The Politburo, however, appears ready to act. As Ren explains, their meeting emphasized "fiscal spending and borrowing, including the issuance and deployment of ultra-long sovereign as well as special-purpose municipal bonds." Bloomberg reports that the government is even considering a staggering $142 billion capital injection into major banks, while Reuters suggests $284 billion in new sovereign debt could be on the horizon.

Can Beijing Engineer a Consumption Boom?

This new approach extends beyond broad fiscal measures. Addressing China's deepening youth unemployment crisis is another priority. With a record 18.8% of urban youth aged 18-24 unemployed, Beijing is feeling the pressure to create "quality jobs," moving away from President Xi's previous exhortations to “eat bitterness.” The government has pledged to provide social security benefits to graduates unemployed two years after leaving university — a tacit acknowledgment of the structural challenges facing Gen Z.

Beijing is also doubling down on efforts to stabilize the ailing property market. The PBOC will significantly ramp up its re-lending program for distressed developers, increasing its share of principal coverage from 60% to 100% — a clear sign of willingness to take more direct action.

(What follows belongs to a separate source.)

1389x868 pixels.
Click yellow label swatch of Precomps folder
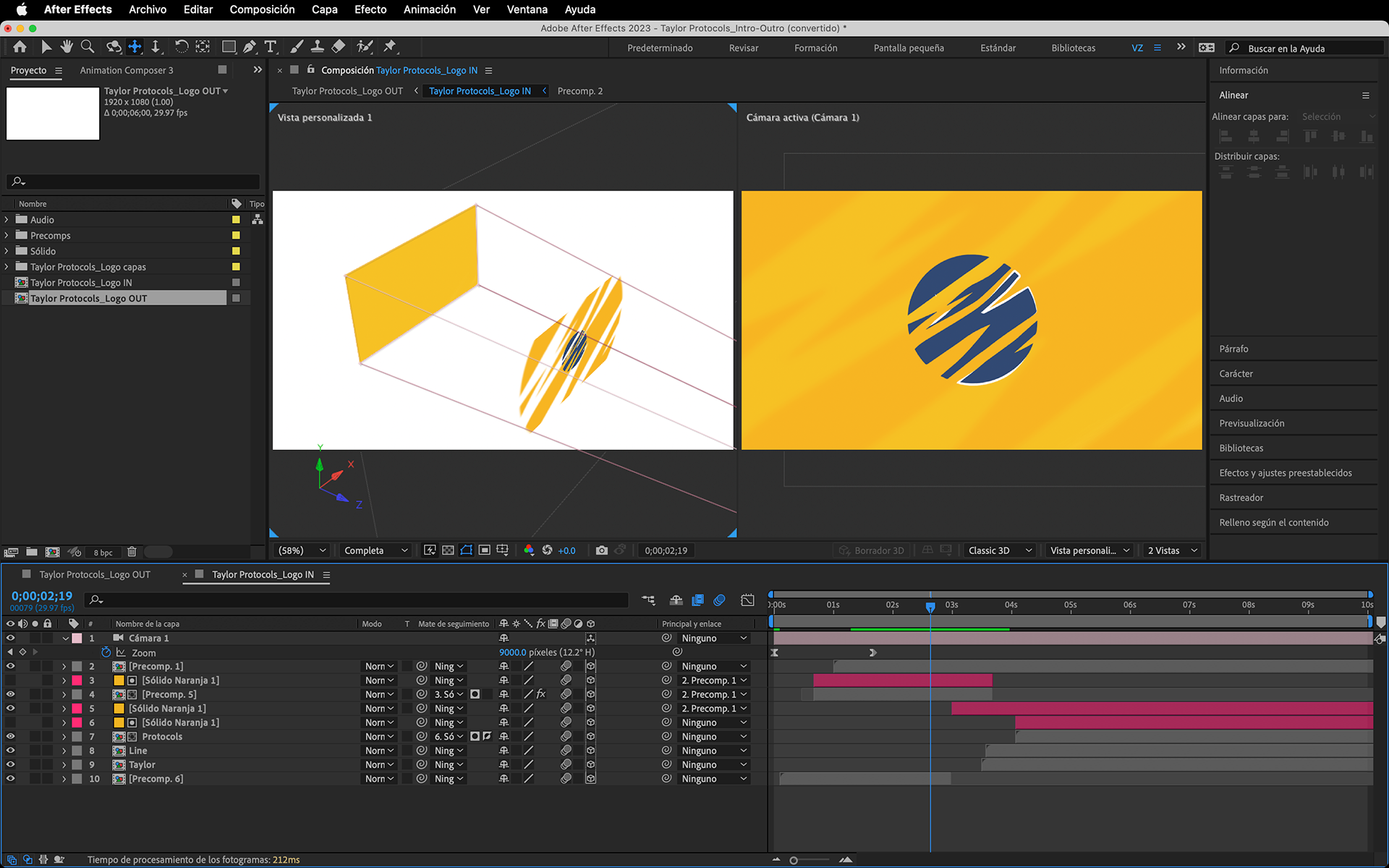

While initial market reactions have been positive, long-term questions linger. Shehzad Qazi of China Beige Book cautions,

Beijing has no track record of effectively boosting consumer demand, nor did the Party lay out many concrete steps it plans to take here (disregarding 'guidance' to localities). One can certainly hope for a wealth effect from stocks and property, but stocks will be temporary, and the wealth decline from property is overwhelming compared to any relief.

Will these ambitious spending plans be enough to offset China's deep-seated structural issues? Can Beijing truly engineer a shift towards consumption-led growth? For now, the world watches.